# Task to carry out:
Return only the number of lines in the records below where the string "icon" shows up.

# Extracted records:
((
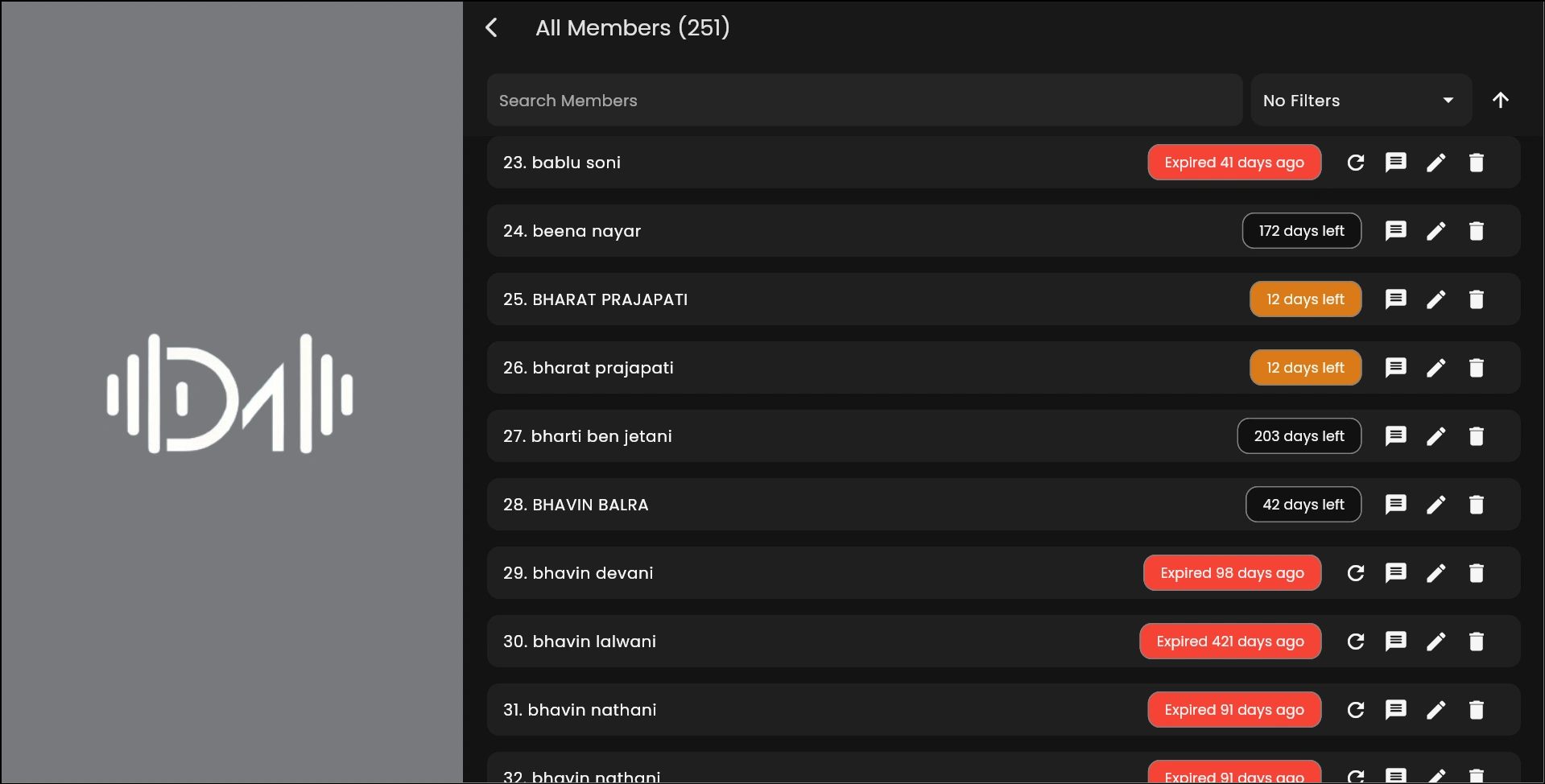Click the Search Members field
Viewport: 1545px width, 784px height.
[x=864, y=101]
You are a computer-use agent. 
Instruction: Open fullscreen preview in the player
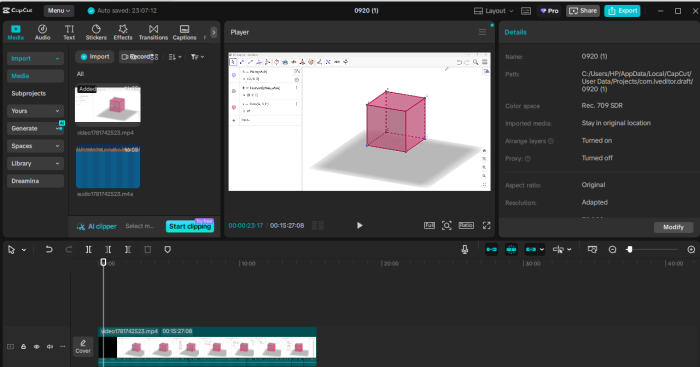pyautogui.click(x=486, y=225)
))
((
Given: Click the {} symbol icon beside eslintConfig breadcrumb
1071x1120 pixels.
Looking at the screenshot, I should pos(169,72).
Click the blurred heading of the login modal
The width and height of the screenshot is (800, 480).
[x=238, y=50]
))
((
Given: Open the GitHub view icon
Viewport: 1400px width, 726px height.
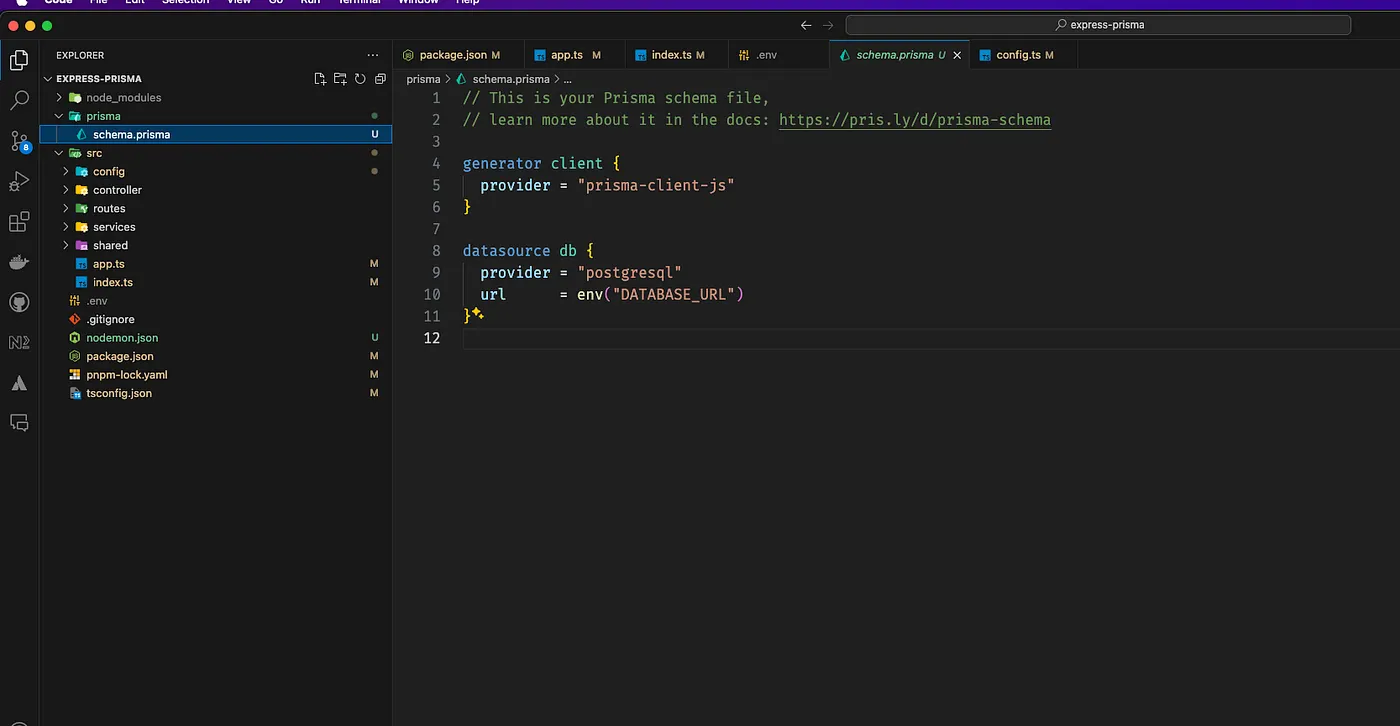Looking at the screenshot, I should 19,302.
))
# Task output:
2